■ **YOUR TASK**
Your task is to find every line in the records that holds the string "agent" and copy it.

■ **MATERIAL PROVIDED**
##########

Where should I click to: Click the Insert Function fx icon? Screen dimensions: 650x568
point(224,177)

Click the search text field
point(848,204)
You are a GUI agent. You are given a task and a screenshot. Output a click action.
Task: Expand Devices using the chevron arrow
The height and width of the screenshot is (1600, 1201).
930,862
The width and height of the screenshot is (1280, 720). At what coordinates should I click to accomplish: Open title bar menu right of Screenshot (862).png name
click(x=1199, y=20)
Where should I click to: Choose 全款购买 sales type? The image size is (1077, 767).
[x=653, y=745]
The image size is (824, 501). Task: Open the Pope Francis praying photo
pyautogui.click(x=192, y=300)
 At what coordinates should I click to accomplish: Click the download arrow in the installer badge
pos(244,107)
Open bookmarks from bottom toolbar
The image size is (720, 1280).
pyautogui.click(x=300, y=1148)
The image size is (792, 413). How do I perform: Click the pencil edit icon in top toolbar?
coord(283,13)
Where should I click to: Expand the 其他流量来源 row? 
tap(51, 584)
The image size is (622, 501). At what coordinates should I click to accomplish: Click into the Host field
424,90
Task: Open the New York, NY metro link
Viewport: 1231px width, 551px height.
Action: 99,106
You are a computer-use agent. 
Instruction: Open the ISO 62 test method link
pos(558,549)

##########

■ **EXERCISE SOLUTION**
You are a GUI agent. You are given a task and a screenshot. Output a click action.
You are a computer-use agent. 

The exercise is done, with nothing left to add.